Task directions:
Your answer should be every line from the records that contains "agent".

Saved data entries
————————

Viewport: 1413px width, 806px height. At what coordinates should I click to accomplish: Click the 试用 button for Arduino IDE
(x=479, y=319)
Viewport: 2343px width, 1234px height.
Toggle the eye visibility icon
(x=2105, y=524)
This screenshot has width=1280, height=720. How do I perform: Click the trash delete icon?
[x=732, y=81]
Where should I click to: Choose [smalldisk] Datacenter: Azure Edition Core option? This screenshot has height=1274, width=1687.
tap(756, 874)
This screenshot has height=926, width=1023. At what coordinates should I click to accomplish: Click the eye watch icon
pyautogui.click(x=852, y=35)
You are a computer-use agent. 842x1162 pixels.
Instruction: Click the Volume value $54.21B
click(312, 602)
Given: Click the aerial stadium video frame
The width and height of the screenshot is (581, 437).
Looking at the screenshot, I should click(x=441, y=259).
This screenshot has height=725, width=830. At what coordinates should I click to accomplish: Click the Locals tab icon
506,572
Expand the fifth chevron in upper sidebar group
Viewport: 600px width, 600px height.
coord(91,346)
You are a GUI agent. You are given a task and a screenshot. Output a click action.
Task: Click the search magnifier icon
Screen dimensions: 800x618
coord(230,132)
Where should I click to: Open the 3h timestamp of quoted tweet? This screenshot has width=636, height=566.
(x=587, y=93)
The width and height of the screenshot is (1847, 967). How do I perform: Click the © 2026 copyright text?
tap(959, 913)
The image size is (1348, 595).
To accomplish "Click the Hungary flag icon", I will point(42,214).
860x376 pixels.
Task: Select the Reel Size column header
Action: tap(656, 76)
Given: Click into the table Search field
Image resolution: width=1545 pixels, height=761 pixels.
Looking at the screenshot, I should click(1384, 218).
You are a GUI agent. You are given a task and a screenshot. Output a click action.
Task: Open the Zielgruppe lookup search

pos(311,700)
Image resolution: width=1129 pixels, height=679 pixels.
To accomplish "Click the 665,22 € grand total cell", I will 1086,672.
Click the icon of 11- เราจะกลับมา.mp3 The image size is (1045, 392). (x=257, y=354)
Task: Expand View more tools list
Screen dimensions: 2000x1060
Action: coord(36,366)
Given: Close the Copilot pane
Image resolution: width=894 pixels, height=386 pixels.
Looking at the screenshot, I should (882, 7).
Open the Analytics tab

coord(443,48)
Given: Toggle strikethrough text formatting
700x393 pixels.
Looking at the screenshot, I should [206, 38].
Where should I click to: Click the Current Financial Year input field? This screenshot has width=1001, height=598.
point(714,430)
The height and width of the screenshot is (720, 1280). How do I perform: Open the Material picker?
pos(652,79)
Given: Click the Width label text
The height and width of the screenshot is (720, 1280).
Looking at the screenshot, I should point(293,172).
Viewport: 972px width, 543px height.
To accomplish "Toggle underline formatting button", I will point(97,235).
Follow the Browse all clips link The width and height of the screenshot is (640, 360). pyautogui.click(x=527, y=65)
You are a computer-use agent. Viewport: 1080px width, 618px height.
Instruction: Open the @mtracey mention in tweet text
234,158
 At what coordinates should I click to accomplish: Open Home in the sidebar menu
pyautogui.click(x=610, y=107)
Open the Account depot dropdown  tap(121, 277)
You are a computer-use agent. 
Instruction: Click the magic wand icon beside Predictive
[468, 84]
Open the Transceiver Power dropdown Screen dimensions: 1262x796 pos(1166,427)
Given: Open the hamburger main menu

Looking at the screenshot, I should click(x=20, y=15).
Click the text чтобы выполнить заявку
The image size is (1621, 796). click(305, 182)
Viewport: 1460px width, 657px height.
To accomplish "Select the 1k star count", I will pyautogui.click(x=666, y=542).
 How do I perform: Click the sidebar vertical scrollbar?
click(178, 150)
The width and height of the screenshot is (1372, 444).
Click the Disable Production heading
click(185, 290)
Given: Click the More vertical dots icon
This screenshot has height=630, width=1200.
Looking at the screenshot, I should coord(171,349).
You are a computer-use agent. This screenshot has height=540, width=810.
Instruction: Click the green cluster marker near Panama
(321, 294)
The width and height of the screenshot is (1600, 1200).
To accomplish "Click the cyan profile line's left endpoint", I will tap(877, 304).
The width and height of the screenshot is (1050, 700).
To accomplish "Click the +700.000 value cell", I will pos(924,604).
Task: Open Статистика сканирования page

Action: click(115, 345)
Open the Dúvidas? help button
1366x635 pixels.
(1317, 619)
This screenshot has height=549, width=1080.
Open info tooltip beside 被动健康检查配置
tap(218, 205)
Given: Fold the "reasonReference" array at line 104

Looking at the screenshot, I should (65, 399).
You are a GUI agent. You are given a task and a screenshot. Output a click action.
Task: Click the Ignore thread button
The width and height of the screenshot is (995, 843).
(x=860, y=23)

————————

Exercise answer:
You are a computer-use agent. 842x1162 pixels.
You are a GUI agent. You are given a task and a screenshot. Output a click action.
You are a GUI agent. You are given a task and a screenshot. Output a click action.
You are a computer-use agent. Viewport: 1080px width, 618px height.
You are a computer-use agent. 
You are a computer-use agent. This screenshot has height=540, width=810.
You are a GUI agent. You are given a task and a screenshot. Output a click action.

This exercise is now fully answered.